DIRECTIVE
Rewrite the material below as a numbered list, leaving out any blank lines.

* * * * * * *

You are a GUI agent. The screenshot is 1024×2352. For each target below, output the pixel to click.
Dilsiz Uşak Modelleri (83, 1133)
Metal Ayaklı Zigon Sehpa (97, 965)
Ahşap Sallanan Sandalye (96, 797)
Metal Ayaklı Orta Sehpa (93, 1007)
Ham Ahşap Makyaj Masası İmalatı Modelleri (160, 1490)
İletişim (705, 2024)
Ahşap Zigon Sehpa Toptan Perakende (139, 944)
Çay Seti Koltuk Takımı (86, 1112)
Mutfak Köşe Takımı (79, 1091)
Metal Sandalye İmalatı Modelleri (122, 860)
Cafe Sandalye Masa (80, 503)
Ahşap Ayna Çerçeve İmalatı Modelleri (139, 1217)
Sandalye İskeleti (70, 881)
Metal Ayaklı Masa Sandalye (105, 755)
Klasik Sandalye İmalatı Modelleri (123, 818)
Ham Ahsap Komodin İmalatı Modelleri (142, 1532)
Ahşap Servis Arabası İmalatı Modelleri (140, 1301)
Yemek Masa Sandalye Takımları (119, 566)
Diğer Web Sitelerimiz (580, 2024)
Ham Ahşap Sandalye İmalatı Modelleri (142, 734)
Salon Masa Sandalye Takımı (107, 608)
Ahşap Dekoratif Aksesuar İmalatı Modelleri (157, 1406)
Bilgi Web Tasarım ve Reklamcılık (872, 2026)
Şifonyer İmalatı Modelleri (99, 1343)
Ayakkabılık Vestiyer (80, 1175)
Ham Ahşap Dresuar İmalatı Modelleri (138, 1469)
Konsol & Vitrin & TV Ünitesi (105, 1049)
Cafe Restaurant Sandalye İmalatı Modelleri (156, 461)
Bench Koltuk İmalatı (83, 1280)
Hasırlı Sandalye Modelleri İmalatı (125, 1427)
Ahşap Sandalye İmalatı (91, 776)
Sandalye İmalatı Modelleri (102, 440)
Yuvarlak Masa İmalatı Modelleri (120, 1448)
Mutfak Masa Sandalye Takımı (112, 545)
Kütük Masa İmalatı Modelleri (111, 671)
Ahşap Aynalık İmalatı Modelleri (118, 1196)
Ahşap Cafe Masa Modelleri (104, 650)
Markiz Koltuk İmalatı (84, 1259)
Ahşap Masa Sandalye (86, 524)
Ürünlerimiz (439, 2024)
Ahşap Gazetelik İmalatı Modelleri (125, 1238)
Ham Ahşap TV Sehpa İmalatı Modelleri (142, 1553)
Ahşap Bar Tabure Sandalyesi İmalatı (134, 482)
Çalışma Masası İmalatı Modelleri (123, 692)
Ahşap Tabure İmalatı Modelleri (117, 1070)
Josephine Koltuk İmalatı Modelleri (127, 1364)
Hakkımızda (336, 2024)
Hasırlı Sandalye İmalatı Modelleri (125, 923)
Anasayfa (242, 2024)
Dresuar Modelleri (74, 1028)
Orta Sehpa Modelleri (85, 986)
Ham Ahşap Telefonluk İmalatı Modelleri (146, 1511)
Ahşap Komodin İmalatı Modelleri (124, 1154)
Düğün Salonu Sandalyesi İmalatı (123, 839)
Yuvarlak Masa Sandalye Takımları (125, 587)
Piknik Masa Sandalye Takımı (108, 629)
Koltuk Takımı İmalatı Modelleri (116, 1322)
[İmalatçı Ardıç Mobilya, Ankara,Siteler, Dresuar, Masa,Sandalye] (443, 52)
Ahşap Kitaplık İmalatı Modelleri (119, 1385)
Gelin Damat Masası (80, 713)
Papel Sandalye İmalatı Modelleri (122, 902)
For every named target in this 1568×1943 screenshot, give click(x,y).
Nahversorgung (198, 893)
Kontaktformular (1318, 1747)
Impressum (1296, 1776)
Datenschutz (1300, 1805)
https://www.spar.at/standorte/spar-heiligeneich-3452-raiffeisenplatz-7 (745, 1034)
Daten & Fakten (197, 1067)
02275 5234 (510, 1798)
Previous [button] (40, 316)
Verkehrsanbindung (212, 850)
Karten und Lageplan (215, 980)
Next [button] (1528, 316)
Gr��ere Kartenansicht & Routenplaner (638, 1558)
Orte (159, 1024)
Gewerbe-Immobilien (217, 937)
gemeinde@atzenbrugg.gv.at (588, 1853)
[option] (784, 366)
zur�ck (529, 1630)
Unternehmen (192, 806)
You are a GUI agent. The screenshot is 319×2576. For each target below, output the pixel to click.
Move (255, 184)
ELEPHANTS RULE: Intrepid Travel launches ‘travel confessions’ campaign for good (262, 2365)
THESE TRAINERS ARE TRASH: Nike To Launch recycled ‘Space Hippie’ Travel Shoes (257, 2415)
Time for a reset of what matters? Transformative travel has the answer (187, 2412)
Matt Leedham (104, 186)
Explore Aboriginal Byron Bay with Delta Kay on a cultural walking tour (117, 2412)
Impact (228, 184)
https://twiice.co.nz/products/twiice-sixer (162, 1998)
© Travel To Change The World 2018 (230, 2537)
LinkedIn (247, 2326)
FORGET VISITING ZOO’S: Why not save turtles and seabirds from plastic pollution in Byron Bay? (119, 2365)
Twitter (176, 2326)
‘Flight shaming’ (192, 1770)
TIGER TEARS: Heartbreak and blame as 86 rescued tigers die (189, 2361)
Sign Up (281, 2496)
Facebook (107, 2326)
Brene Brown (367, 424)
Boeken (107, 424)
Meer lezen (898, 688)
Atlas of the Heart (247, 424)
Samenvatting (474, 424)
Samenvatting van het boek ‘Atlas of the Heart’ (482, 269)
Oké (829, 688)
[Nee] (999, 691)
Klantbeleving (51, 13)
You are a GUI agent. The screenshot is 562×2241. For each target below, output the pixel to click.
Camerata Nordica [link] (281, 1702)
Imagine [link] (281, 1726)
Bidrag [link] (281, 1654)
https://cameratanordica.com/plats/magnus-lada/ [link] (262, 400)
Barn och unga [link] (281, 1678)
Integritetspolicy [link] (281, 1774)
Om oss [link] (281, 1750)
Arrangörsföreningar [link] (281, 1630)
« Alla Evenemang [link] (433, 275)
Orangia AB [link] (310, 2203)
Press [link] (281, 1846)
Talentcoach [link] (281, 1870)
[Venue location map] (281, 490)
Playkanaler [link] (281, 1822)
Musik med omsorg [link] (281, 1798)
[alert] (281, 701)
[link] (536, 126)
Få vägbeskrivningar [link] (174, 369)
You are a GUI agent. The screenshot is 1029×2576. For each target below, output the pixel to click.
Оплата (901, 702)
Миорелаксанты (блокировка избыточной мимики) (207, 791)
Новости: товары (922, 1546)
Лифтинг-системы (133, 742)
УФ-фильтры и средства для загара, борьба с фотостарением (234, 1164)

* * * * * * *

SOLUTION TO THIS TASK
1. You are a GUI agent. The screenshot is 1024×2352. For each target below, output the pixel to click.
2. Dilsiz Uşak Modelleri (83, 1133)
3. Metal Ayaklı Zigon Sehpa (97, 965)
4. Ahşap Sallanan Sandalye (96, 797)
5. Metal Ayaklı Orta Sehpa (93, 1007)
6. Ham Ahşap Makyaj Masası İmalatı Modelleri (160, 1490)
7. İletişim (705, 2024)
8. Ahşap Zigon Sehpa Toptan Perakende (139, 944)
9. Çay Seti Koltuk Takımı (86, 1112)
10. Mutfak Köşe Takımı (79, 1091)
11. Metal Sandalye İmalatı Modelleri (122, 860)
12. Cafe Sandalye Masa (80, 503)
13. Ahşap Ayna Çerçeve İmalatı Modelleri (139, 1217)
14. Sandalye İskeleti (70, 881)
15. Metal Ayaklı Masa Sandalye (105, 755)
16. Klasik Sandalye İmalatı Modelleri (123, 818)
17. Ham Ahsap Komodin İmalatı Modelleri (142, 1532)
18. Ahşap Servis Arabası İmalatı Modelleri (140, 1301)
19. Yemek Masa Sandalye Takımları (119, 566)
20. Diğer Web Sitelerimiz (580, 2024)
21. Ham Ahşap Sandalye İmalatı Modelleri (142, 734)
22. Salon Masa Sandalye Takımı (107, 608)
23. Ahşap Dekoratif Aksesuar İmalatı Modelleri (157, 1406)
24. Bilgi Web Tasarım ve Reklamcılık (872, 2026)
25. Şifonyer İmalatı Modelleri (99, 1343)
26. Ayakkabılık Vestiyer (80, 1175)
27. Ham Ahşap Dresuar İmalatı Modelleri (138, 1469)
28. Konsol & Vitrin & TV Ünitesi (105, 1049)
29. Cafe Restaurant Sandalye İmalatı Modelleri (156, 461)
30. Bench Koltuk İmalatı (83, 1280)
31. Hasırlı Sandalye Modelleri İmalatı (125, 1427)
32. Ahşap Sandalye İmalatı (91, 776)
33. Sandalye İmalatı Modelleri (102, 440)
34. Yuvarlak Masa İmalatı Modelleri (120, 1448)
35. Mutfak Masa Sandalye Takımı (112, 545)
36. Kütük Masa İmalatı Modelleri (111, 671)
37. Ahşap Aynalık İmalatı Modelleri (118, 1196)
38. Ahşap Cafe Masa Modelleri (104, 650)
39. Markiz Koltuk İmalatı (84, 1259)
40. Ahşap Masa Sandalye (86, 524)
41. Ürünlerimiz (439, 2024)
42. Ahşap Gazetelik İmalatı Modelleri (125, 1238)
43. Ham Ahşap TV Sehpa İmalatı Modelleri (142, 1553)
44. Ahşap Bar Tabure Sandalyesi İmalatı (134, 482)
45. Çalışma Masası İmalatı Modelleri (123, 692)
46. Ahşap Tabure İmalatı Modelleri (117, 1070)
47. Josephine Koltuk İmalatı Modelleri (127, 1364)
48. Hakkımızda (336, 2024)
49. Hasırlı Sandalye İmalatı Modelleri (125, 923)
50. Anasayfa (242, 2024)
51. Dresuar Modelleri (74, 1028)
52. Orta Sehpa Modelleri (85, 986)
53. Ham Ahşap Telefonluk İmalatı Modelleri (146, 1511)
54. Ahşap Komodin İmalatı Modelleri (124, 1154)
55. Düğün Salonu Sandalyesi İmalatı (123, 839)
56. Yuvarlak Masa Sandalye Takımları (125, 587)
57. Piknik Masa Sandalye Takımı (108, 629)
58. Koltuk Takımı İmalatı Modelleri (116, 1322)
59. [İmalatçı Ardıç Mobilya, Ankara,Siteler, Dresuar, Masa,Sandalye] (443, 52)
60. Ahşap Kitaplık İmalatı Modelleri (119, 1385)
61. Gelin Damat Masası (80, 713)
62. Papel Sandalye İmalatı Modelleri (122, 902)
63. For every named target in this 1568×1943 screenshot, give click(x,y).
64. Nahversorgung (198, 893)
65. Kontaktformular (1318, 1747)
66. Impressum (1296, 1776)
67. Datenschutz (1300, 1805)
68. https://www.spar.at/standorte/spar-heiligeneich-3452-raiffeisenplatz-7 (745, 1034)
69. Daten & Fakten (197, 1067)
70. 02275 5234 (510, 1798)
71. Previous [button] (40, 316)
72. Verkehrsanbindung (212, 850)
73. Karten und Lageplan (215, 980)
74. Next [button] (1528, 316)
75. Gr��ere Kartenansicht & Routenplaner (638, 1558)
76. Orte (159, 1024)
77. Gewerbe-Immobilien (217, 937)
78. gemeinde@atzenbrugg.gv.at (588, 1853)
79. [option] (784, 366)
80. zur�ck (529, 1630)
81. Unternehmen (192, 806)
82. You are a GUI agent. The screenshot is 319×2576. For each target below, output the pixel to click.
83. Move (255, 184)
84. ELEPHANTS RULE: Intrepid Travel launches ‘travel confessions’ campaign for good (262, 2365)
85. THESE TRAINERS ARE TRASH: Nike To Launch recycled ‘Space Hippie’ Travel Shoes (257, 2415)
86. Time for a reset of what matters? Transformative travel has the answer (187, 2412)
87. Matt Leedham (104, 186)
88. Explore Aboriginal Byron Bay with Delta Kay on a cultural walking tour (117, 2412)
89. Impact (228, 184)
90. https://twiice.co.nz/products/twiice-sixer (162, 1998)
91. © Travel To Change The World 2018 (230, 2537)
92. LinkedIn (247, 2326)
93. FORGET VISITING ZOO’S: Why not save turtles and seabirds from plastic pollution in Byron Bay? (119, 2365)
94. Twitter (176, 2326)
95. ‘Flight shaming’ (192, 1770)
96. TIGER TEARS: Heartbreak and blame as 86 rescued tigers die (189, 2361)
97. Sign Up (281, 2496)
98. Facebook (107, 2326)
99. Brene Brown (367, 424)
100. Boeken (107, 424)
101. Meer lezen (898, 688)
102. Atlas of the Heart (247, 424)
103. Samenvatting (474, 424)
104. Samenvatting van het boek ‘Atlas of the Heart’ (482, 269)
105. Oké (829, 688)
106. [Nee] (999, 691)
107. Klantbeleving (51, 13)
108. You are a GUI agent. The screenshot is 562×2241. For each target below, output the pixel to click.
109. Camerata Nordica [link] (281, 1702)
110. Imagine [link] (281, 1726)
111. Bidrag [link] (281, 1654)
112. https://cameratanordica.com/plats/magnus-lada/ [link] (262, 400)
113. Barn och unga [link] (281, 1678)
114. Integritetspolicy [link] (281, 1774)
115. Om oss [link] (281, 1750)
116. Arrangörsföreningar [link] (281, 1630)
117. « Alla Evenemang [link] (433, 275)
118. Orangia AB [link] (310, 2203)
119. Press [link] (281, 1846)
120. Talentcoach [link] (281, 1870)
121. [Venue location map] (281, 490)
122. Playkanaler [link] (281, 1822)
123. Musik med omsorg [link] (281, 1798)
124. [alert] (281, 701)
125. [link] (536, 126)
126. Få vägbeskrivningar [link] (174, 369)
127. You are a GUI agent. The screenshot is 1029×2576. For each target below, output the pixel to click.
128. Оплата (901, 702)
129. Миорелаксанты (блокировка избыточной мимики) (207, 791)
130. Новости: товары (922, 1546)
131. Лифтинг-системы (133, 742)
132. УФ-фильтры и средства для загара, борьба с фотостарением (234, 1164)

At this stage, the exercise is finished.